The creators of “Rock Band” couldn’t stay quiet for too long.
Over the past three years, Harmonix Music Systems has been busy developing “Fantasia: Music Evolved,” a new videogame based on Disney’s animated classic that utilizes Microsoft’s Xbox Kinect motion sensing and voice activated controller to turn players into Mickey Mouse’s conductor from the film.
Harmonix pitched the idea to Disney, which had been looking for ways to turn “Fanstasia” into an interactive game. As part of the licensing deal to create the game, Disney opened its vaults to Harmonix’s team to learn about Walt Disney’s vision behind the film and to better connect the designs of the game to the film.
Where Disney intended the film to be constantly updated with new sequences, Harmonix sees the game as the latest update of the film, which happens to have evolved into a game using the latest technology available in homes.
Disney Interactive will spotlight the new title, alongside “Disney Infinity,” at the E3 videogame confab next week in Los Angeles.
Given its emphasis on songs, “Fantasia: Music Evolved,” will feature multiple versions of tracks from Bruno Mars, Fun., Kimbra, Queen, DJ Avicii and other artists that players can manipulate and save to share with friends.
In the game, the legendary sorcerer Yen Sid guides his new apprentices through new scenarios and locations to change the mix of songs in real-time.
Tracks from over 25 artists will be offered once the game is released.
The initial lineup of songs include Mars’ “Locked Out Of Heaven,” Fun.’s “Some Nights,” Kimbra’s “Settle Down,” Queen’s “Bohemian Rhapsody,” and Avicii’s “Levels.” Two new versions of the song, as well as the original, will be featured in the game to play and remix.
Like “Fantasia,” itself, game is set in various locations where magic influences various items.
One setting is in the ocean’s choral reef, where players can interact with animals like sea tortoises and crabs, and plantlife to trigger musical elements. Another is a robot factory, with the design of characters bringing to mind “Fantasia’s” dancing broom sequence.

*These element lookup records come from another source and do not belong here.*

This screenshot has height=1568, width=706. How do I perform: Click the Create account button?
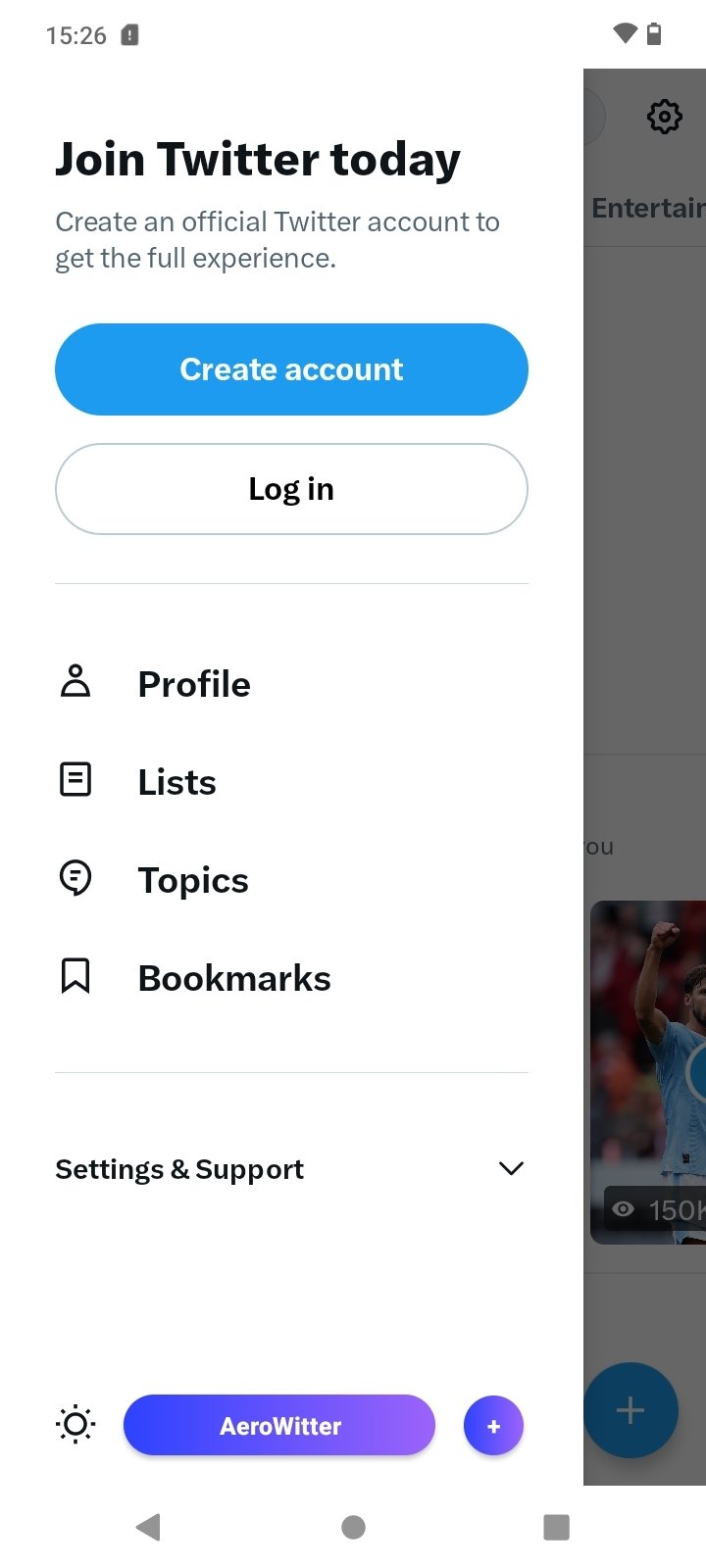pyautogui.click(x=291, y=369)
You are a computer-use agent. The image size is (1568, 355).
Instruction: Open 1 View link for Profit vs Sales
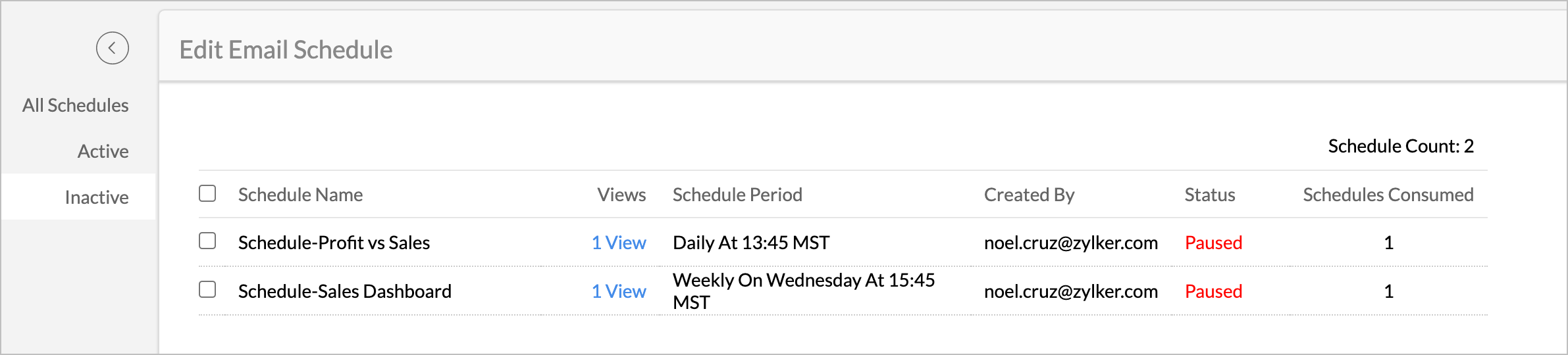[619, 243]
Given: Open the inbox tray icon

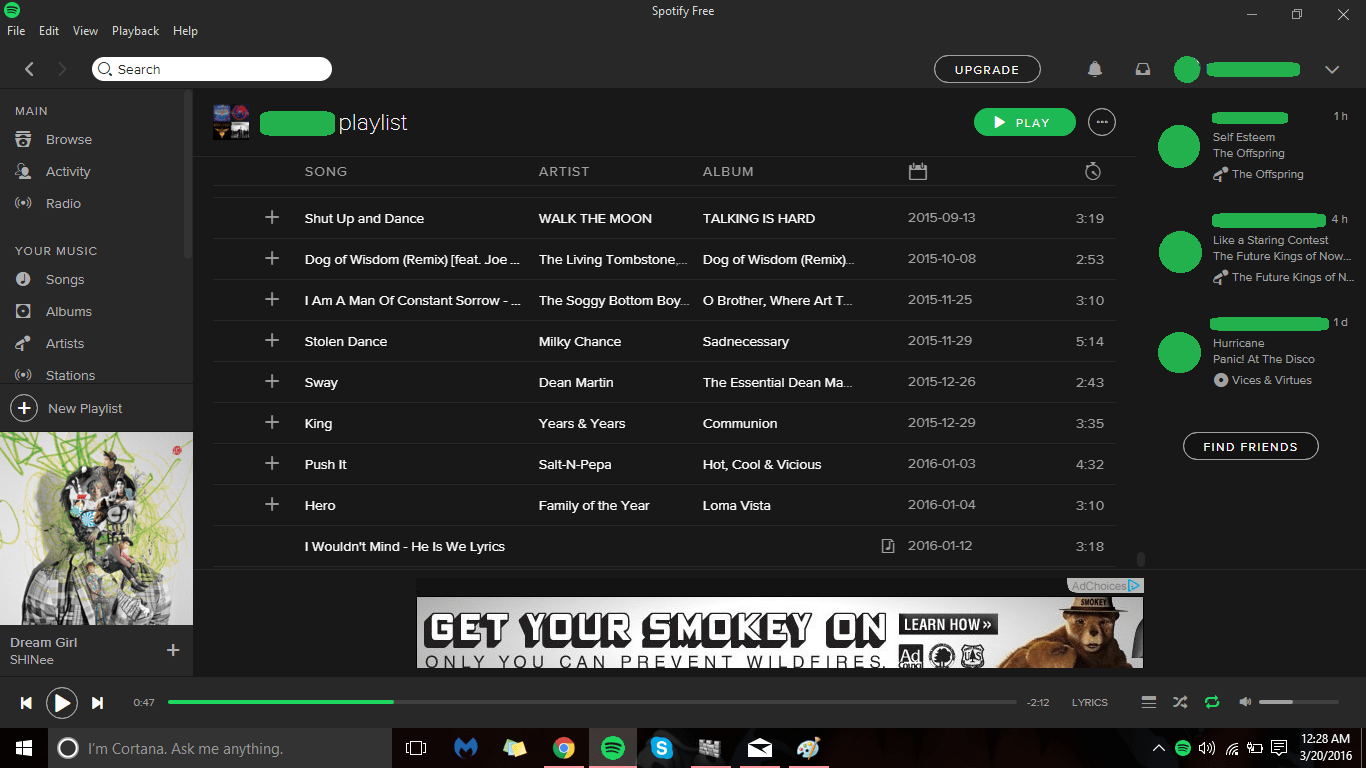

After parting ways with Activision, which kept “Guitar Hero,” Harmonix was bought by Viacom’s MTV Games division for $175 million, in 2006. It became an independent gamemaker again in 2010, keeping control of the “Rock Band” and “Dance Central” titles. Harmonix recently ended support of “Rock Band,” releasing its final downloadable song for the game: Don McLean’s “American Pie.”